Stored dataset items
________________
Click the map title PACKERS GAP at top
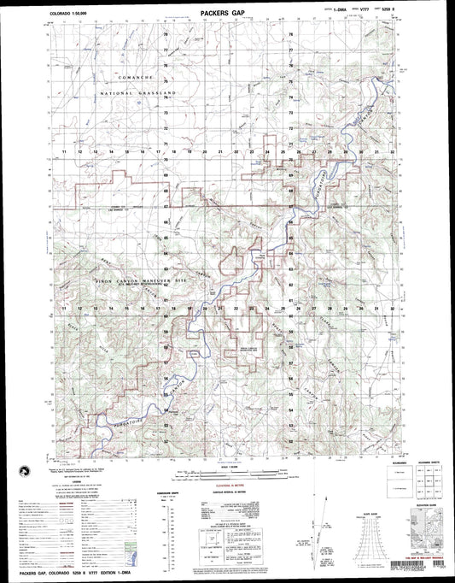(226, 15)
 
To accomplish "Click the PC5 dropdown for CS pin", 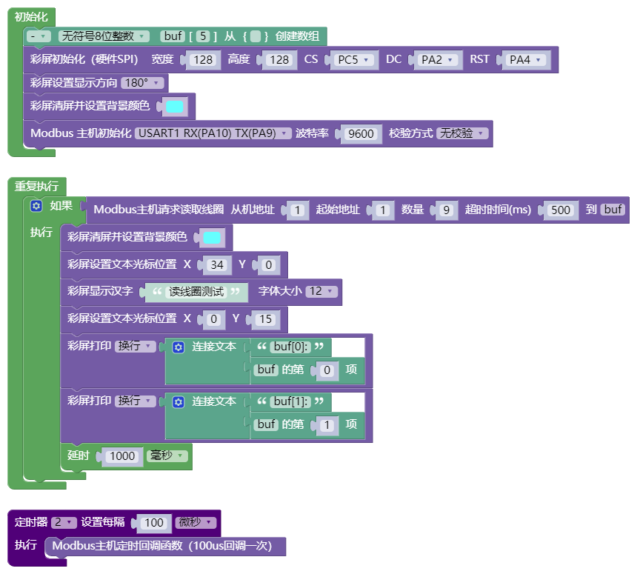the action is tap(353, 60).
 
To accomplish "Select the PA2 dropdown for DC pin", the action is tap(438, 60).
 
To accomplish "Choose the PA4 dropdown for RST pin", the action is tap(526, 60).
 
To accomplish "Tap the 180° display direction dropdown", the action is tap(142, 83).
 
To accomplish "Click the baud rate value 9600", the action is tap(361, 133).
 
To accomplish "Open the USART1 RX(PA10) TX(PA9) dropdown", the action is tap(213, 133).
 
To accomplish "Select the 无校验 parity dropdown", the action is tap(462, 133).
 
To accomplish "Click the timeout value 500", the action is tap(561, 210).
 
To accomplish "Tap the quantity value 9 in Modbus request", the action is tap(446, 210).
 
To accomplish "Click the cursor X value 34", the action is tap(217, 265).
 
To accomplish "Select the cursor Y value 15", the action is tap(265, 319).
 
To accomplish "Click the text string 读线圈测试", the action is tap(196, 292).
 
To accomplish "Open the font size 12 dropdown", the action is tap(321, 291).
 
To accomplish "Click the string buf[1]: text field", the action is tap(290, 401).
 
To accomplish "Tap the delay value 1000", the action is tap(122, 456).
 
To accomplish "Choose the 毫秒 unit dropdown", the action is tap(167, 455).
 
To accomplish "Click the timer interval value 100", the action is tap(154, 523).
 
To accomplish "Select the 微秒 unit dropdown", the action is tap(196, 522).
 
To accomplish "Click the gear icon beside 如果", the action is tap(36, 206).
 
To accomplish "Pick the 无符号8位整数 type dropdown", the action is tap(104, 36).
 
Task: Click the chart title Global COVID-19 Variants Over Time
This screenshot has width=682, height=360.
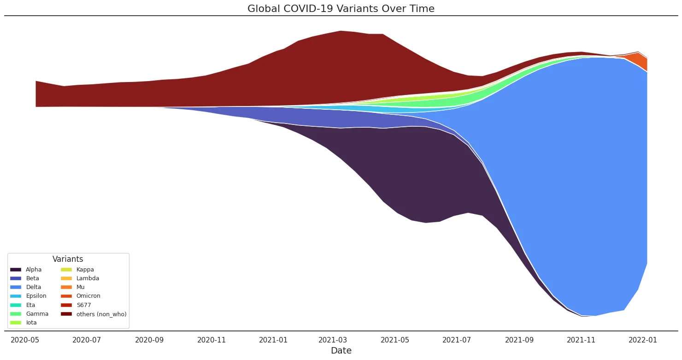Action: click(x=341, y=8)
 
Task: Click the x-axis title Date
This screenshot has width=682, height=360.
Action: click(x=341, y=351)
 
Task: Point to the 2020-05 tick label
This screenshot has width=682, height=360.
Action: click(x=25, y=341)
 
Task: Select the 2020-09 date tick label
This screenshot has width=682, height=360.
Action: click(x=149, y=341)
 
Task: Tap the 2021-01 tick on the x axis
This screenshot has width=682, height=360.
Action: click(x=273, y=341)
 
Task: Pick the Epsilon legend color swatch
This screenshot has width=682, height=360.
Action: click(x=16, y=296)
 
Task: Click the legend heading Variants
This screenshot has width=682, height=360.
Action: click(x=68, y=260)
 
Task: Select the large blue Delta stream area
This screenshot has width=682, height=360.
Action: click(x=576, y=184)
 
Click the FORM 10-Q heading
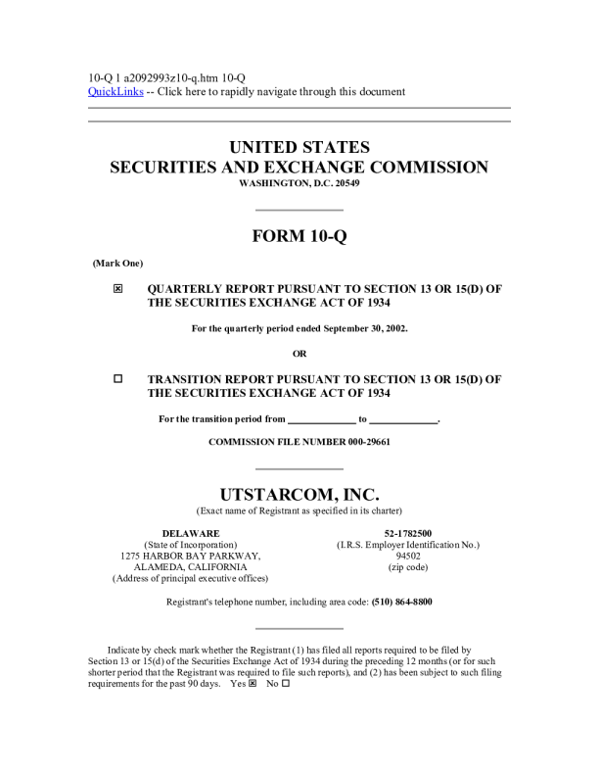(x=299, y=236)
________________
§ **Short exercise**:
Rewrite everything from the line containing "Task: Select the 2020-09 date tick label" down to the end of the material, swapping "Select" for "Choose" and changing nothing else. Omit the pictures.

§ **Reply to the exercise**:
Task: Choose the 2020-09 date tick label
This screenshot has width=682, height=360.
Action: click(x=149, y=341)
 
Task: Tap the 2021-01 tick on the x axis
This screenshot has width=682, height=360.
Action: click(x=273, y=341)
 
Task: Pick the Epsilon legend color swatch
This screenshot has width=682, height=360.
Action: click(x=16, y=296)
 
Task: Click the legend heading Variants
This screenshot has width=682, height=360.
Action: click(x=68, y=260)
 
Task: Choose the large blue Delta stream area
This screenshot has width=682, height=360.
Action: click(x=576, y=184)
 
Click the FORM 10-Q heading
(x=299, y=236)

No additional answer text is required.